La porte s'ouvrit avec fracas et Lauzun parut, les yeux exorbités, la perruque de travers.
– Sire, fit-il brusquement sans s'excuser de son apparition déplacée, je viens demander à Votre Majesté comment j'ai mérité qu'elle me déshonorât ?...
– Allons, allons, mon ami, calmez-vous, dit le roi avec douceur. (Il sentait tout ce que la colère de son favori avait d'excusable. )
– Non, Sire, non, je ne puis accepter tant d'humiliation... D'un geste fou il tirait son épée et la présentait au roi.

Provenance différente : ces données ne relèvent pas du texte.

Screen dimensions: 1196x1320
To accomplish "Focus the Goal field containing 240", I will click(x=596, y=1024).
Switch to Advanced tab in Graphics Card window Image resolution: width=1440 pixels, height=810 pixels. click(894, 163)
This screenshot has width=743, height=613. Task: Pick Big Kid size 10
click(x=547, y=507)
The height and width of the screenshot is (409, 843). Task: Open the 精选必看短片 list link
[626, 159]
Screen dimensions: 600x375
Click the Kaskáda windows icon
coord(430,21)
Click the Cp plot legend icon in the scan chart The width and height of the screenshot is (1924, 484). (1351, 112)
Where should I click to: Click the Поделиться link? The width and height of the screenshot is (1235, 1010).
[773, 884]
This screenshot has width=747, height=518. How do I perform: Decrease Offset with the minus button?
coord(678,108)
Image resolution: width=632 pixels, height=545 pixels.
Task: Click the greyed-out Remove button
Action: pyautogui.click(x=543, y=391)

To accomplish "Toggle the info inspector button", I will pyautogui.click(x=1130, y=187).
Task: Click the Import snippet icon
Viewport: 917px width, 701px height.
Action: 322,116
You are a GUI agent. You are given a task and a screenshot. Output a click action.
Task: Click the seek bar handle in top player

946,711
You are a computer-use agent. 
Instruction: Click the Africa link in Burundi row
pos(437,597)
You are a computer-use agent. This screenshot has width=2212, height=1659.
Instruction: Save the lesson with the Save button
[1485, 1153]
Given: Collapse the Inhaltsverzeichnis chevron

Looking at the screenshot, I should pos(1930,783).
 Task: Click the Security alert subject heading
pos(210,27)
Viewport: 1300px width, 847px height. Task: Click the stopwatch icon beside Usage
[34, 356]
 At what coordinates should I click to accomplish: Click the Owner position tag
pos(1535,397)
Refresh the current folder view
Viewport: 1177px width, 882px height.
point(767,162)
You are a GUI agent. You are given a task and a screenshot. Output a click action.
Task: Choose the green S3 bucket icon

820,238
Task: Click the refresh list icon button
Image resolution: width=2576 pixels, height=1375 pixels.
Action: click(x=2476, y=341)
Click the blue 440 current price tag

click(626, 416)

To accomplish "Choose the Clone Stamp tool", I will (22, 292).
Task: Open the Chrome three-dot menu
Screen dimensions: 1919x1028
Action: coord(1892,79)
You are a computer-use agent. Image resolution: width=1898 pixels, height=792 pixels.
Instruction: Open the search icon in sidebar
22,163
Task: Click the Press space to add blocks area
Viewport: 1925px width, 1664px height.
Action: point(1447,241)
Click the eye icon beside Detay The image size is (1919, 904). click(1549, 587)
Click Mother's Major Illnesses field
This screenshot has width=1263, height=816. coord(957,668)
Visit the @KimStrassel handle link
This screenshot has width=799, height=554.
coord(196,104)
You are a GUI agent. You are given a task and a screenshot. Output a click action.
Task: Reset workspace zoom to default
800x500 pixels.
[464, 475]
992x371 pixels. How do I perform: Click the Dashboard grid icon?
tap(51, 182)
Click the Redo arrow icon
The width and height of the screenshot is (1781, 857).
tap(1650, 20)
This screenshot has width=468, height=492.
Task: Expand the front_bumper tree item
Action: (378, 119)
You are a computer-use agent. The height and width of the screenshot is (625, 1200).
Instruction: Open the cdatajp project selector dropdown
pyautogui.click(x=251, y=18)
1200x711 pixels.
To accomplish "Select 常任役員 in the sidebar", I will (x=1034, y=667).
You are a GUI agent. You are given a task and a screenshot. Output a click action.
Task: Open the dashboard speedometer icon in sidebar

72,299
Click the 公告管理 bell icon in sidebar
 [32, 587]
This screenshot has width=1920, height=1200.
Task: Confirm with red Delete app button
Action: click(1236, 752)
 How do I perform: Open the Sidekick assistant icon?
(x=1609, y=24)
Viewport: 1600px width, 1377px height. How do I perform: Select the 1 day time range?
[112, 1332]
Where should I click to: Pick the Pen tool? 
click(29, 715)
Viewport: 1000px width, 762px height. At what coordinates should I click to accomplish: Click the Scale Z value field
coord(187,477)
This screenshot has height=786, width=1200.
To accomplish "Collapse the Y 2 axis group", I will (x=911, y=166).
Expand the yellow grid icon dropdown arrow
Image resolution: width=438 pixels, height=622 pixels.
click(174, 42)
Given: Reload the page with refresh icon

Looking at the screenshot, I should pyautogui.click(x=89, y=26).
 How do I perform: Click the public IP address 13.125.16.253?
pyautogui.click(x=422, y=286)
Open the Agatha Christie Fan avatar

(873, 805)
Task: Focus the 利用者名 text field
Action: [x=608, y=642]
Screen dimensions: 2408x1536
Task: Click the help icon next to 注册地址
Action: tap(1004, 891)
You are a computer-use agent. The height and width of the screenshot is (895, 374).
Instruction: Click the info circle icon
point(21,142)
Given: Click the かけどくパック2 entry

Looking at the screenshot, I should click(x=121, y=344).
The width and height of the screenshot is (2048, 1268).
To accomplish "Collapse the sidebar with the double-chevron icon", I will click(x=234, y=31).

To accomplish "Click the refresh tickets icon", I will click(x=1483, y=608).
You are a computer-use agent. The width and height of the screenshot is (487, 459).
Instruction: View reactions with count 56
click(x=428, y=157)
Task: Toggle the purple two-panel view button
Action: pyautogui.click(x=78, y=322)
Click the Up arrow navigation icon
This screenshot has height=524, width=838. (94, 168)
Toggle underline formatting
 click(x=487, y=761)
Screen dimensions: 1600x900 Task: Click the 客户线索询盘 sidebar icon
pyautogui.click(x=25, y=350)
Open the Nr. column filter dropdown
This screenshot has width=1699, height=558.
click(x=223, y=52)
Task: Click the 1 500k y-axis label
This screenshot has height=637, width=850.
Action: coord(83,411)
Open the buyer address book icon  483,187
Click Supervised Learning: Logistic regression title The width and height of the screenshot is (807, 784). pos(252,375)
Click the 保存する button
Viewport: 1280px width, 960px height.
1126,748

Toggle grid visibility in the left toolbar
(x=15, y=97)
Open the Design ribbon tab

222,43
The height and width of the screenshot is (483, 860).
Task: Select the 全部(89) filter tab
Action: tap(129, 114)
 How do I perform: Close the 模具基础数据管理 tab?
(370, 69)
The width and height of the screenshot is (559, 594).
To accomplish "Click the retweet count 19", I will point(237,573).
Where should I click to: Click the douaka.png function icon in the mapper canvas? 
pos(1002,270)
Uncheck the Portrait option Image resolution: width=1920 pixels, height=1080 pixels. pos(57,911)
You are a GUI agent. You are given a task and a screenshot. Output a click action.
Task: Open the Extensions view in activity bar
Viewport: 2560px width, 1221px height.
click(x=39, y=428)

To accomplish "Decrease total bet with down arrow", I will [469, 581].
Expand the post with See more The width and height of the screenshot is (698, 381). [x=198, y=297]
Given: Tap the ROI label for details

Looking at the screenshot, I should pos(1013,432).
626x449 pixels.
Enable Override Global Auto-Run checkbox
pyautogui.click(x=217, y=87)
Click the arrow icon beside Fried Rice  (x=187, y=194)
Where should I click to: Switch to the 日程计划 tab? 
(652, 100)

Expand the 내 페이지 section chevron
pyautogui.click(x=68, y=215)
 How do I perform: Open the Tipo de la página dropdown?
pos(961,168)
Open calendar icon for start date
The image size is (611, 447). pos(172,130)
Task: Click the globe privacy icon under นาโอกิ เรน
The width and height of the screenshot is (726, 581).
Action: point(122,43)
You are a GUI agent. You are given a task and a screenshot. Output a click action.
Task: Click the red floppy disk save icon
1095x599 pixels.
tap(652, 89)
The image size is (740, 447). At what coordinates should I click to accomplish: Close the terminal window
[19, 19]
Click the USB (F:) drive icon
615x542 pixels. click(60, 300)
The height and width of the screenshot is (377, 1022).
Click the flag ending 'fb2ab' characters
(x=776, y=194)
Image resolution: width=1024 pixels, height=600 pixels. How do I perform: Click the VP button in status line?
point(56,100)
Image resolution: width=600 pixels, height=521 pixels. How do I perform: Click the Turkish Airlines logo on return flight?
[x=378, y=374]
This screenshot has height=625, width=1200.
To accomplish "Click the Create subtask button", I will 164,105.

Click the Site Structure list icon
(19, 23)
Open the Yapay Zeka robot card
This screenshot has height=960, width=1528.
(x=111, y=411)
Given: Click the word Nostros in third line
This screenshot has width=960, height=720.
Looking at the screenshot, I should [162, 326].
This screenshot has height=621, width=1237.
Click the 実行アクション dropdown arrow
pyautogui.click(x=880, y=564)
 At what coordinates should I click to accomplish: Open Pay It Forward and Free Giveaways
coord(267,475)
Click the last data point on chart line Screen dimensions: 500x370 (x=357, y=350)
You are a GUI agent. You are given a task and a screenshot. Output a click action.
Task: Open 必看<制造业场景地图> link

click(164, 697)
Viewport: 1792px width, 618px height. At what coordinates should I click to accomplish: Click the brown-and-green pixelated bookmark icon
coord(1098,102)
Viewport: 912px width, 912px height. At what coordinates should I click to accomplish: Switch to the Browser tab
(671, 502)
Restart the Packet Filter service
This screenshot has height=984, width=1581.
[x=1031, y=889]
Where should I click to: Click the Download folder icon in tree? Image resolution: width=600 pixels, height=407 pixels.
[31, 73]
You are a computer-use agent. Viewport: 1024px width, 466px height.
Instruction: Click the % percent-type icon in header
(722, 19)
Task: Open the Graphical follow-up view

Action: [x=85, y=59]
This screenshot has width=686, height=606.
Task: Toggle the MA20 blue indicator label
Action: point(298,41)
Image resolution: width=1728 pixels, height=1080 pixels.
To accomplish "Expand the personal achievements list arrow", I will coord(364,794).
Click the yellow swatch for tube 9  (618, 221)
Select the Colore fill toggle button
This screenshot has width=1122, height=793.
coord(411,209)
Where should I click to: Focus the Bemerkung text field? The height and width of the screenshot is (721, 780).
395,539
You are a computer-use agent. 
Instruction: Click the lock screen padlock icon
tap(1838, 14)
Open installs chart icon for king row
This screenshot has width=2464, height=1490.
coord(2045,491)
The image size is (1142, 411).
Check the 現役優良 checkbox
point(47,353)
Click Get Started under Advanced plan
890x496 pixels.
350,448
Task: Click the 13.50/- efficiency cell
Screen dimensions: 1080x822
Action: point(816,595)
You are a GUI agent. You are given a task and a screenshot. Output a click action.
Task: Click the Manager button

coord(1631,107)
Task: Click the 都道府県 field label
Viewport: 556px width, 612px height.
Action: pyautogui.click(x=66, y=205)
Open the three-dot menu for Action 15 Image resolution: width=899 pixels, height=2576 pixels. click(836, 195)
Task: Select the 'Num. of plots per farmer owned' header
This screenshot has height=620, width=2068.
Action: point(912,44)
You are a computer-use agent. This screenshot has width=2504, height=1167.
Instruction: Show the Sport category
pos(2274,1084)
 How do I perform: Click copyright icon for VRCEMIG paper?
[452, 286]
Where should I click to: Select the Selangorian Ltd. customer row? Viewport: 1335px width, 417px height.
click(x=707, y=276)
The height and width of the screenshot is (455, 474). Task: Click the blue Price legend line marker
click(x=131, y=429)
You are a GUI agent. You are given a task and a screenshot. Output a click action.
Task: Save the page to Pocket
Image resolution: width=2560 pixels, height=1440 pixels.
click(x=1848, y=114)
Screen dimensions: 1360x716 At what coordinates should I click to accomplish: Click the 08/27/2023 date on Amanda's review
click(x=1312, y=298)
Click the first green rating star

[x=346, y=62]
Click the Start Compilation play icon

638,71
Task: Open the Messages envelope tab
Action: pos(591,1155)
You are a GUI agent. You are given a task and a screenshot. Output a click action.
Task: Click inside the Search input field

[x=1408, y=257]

– Vous m'avez enlevé l'honneur, prenez ma vie... prenez... Je n'en veux plus... je l'abhorre !
– Remettez-vous, comte.
– Non, non, c'est fini... Prenez, vous dis-je. Tuez-moi, Sire, tuez-moi !
– Péguilin, je sens tout ce que ceci a de contrariant pour vous, mais je vous en dédommagerai : je vous élèverai si haut que vous cesserez de regretter l'union que je dois vous interdire.
– Je ne veux point de vos dons, Sire... Je ne dois rien accepter d'un prince qui se désavoue.
– Monsieur de Lauzun ! s'écria le roi avec un éclat de voix qui vibra comme une lame d'épée.
Angélique, saisie, eut un petit cri. Lauzun l'aperçut et tourna vers elle sa rage.
– Vous voici, vous, petite imbécile aussi stupide qu'incapable ! Où étiez-vous encore allée courir hier, espèce de gourgandine, alors que je vous avais demandé de surveiller les agissements de Monsieur le Prince et de son fils ?
– Cela suffit, comte, dit le roi glacial, en s'interposant avec dignité, sortez maintenant. Je pardonne à votre emportement, mais je ne veux vous revoir à la Cour que résigné et soumis.
– Soumis ! Ha ! Ha ! s'esclaffa Lauzun avec un ricanement. Soumis ! Voilà votre mot de prédilection, Sire. Il ne vous faut que des esclaves... Quand, par fantaisie, vous leur permettez de lever un peu la tête, ils doivent être prompts à la rabaisser et à se replonger dans la poussière dès que cette fantaisie a cessé... Je prie Votre Majesté de me permettre de m'éloigner. J'aimais à la servir, mais je ne saurai jamais ramper...
Et Lauzun sortit sans avoir fait le moindre salut.
Le roi jeta un regard froid à Angélique.
– Puis-je me retirer, Sire ? demanda la jeune femme, mal à l'aise.
Il acquiesça de la tête.
– ...Et n'oubliez pas, dès que vous retournerez sur Paris, d'aller consoler Mademoiselle.
– Je le ferai, Sire.
Le roi vint se placer devant la haute psyché encadrée de bronze doré.
– Si nous étions en août, monsieur Binet, je dirais que le temps est à l'orage...
– En effet, Sire.
– Malheureusement nous ne sommes pas en août, soupira le roi. Avez-vous fixé votre choix, monsieur Binet ?
– Voici : une perruque de grande allure mais dont les deux rangées de boucles le long de la ligne médiane s'étalent en largeur et non en hauteur. Je la nomme « à l'ambassadeur ».
– Parfait. Vous avez toujours l'esprit d'à-propos, monsieur Binet.
– Mme du Plessis-Bellière m'en a souvent fait compliment... Veuillez pencher un peu la tête, Sire, que je mette cette perruque en bonne place.
– Je me souviens. C'est par Mme Du Plessis que vous êtes entré à mon service... Elle vous avait recommandé à moi. Elle vous connaît depuis fort longtemps, je crois ?
– Depuis fort longtemps, oui, Sire.
Le roi se regardait dans la glace.
– Qu'en pensez-vous ?
– Sire, elle est seule digne de Votre Majesté.
– Vous ne m'avez pas compris, Monsieur. Je parlais de la perruque.
– Sire, moi aussi, répondit Binet en baissant les yeux.